Tuesday, September 20, 2022

the last book I ever read (We Don't Know Ourselves: A Personal History of Modern Ireland, excerpt fourteen)

from We Don't Know Ourselves: A Personal History of Modern Ireland by Fintan O'Toole:

A month before the pope’s visit, on 7 August 1979, the IRA had what it would always regard as its best day. At Mullaghmore, on the Sligo coast, it murdered a seventy-nine-year-old man, a fourteen-year-old schoolboy, a fifteen-year-old schoolboy and an eighty-three-year-old woman. The ground for these executions (the word the IRA itself used) was that the old man, Louis Mountbatten, was a cousin of Queen Elizabeth. Later that day, at Warrenpoint, the IRA set off two massive 800-pound bombs, the first killing six British soldiers, the second killing a dozen more. Most of the dead were from the hated Parachute Regiment, which had inflicted the equally murderous violence of Bloody Sunday in Derry. The graffiti declared the triumph of revenge: ‘Thirteen dead but not forgotten / We got 18 and Mountbatten.’ They did not mention the schoolboys or the old woman.

John Paul’s Mass outside Drogheda was in reality a substitute. It had become clear that he could not, as he had hoped, visit Armagh, the ancient capital of the Irish Church, because it was in Northern Ireland and the occasion might be incendiary. Drogheda was as near as he could get, and Catholics from the North came in huge numbers to be part of the celebration of their religious identity. This, too, created an illusion of unity–all Irish Catholics together. Contemporary reports brushed over the trouble on the night before the papal Mass. Gardaí had to threaten force to remove ‘Northerners’ from the site of the planned event. The pilgrims from over the Border managed to get caravans onto the papal site and park in the aisles leading to the altar. Extra Gardaí had to be called in to deal with the situation, which ‘became ugly at times when the Northerners refused to move. But after some persuasion, including threatened use of batons, the Gardaí succeeded in clearing the site with the help of some tow trucks’.

In his homily the next day, John Paul made a dramatic intervention in the Troubles, effectively using all of his authority and charisma to try to get the IRA to stop its campaign of violence. He denounced its efforts to ‘push the young generations into the pit of fratricide’ and ‘the absurdity of war as a means to resolve differences’. He preached ‘that violence is evil, that violence is unacceptable as a solution to problems, that violence is unworthy of man. Violence is a lie, for it goes against the truth of our faith, the truth of our humanity. Violence destroys what it claims to defend: the dignity, the life, the freedom of human beings. Violence is a crime against humanity, for it destroys the very fabric of society.’
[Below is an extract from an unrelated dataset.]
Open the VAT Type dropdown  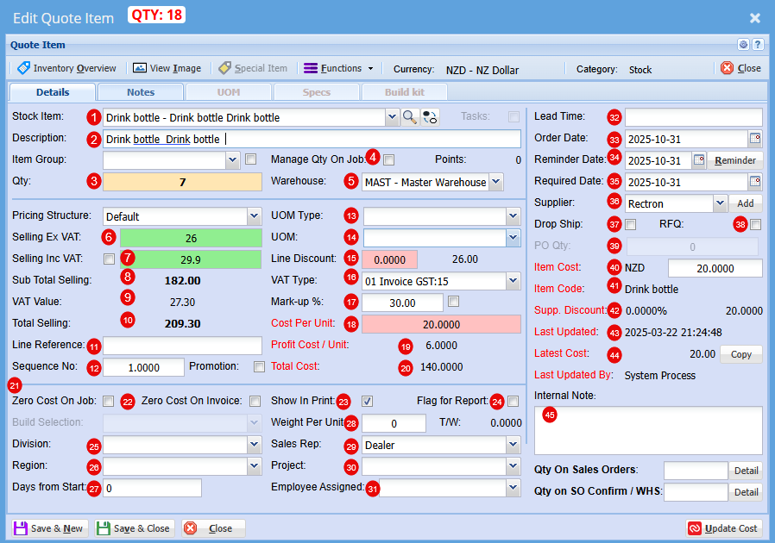[513, 281]
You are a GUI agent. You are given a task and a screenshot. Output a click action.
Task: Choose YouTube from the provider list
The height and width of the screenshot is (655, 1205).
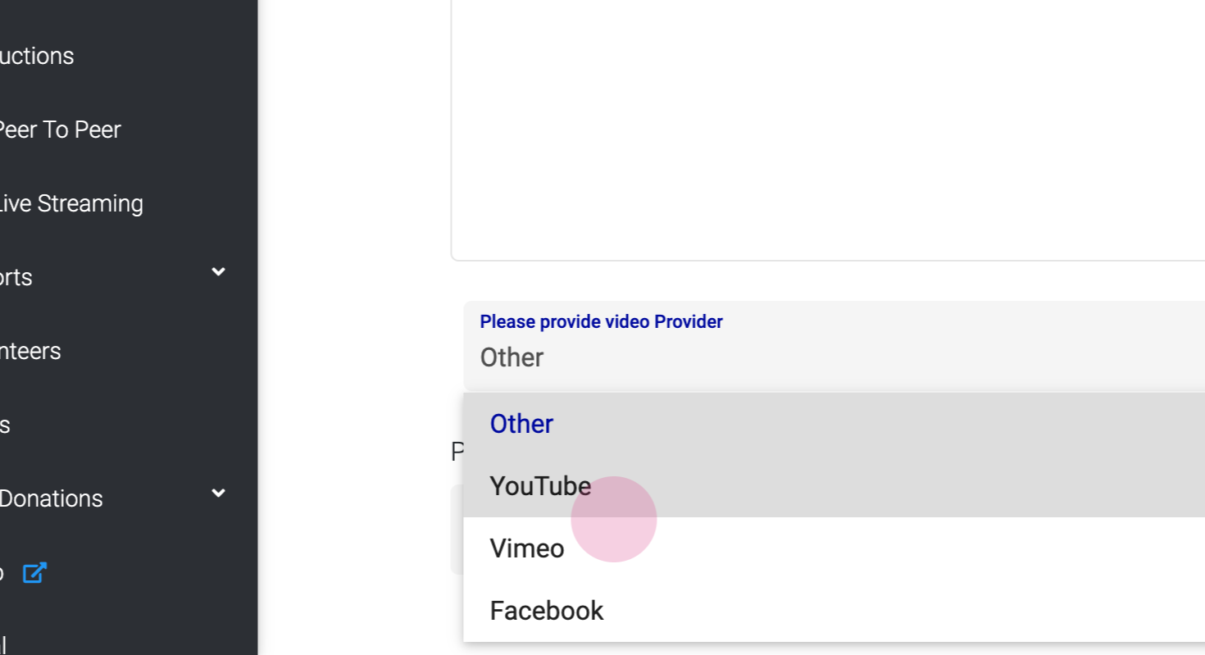[x=540, y=486]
Using all his dramatic skills, John Paul turned from magisterial preacher to abject supplicant: ‘Now I wish to speak to all men and women engaged in violence. I appeal to you, in language of passionate pleading. On my knees I beg you to turn away from the paths of violence and to return to the ways of peace… Further violence in Ireland will only drag down to ruin the land you claim to love and the values you claim to cherish. In the name of God I beg you: return to Christ, who died so that men might live in forgiveness and peace.’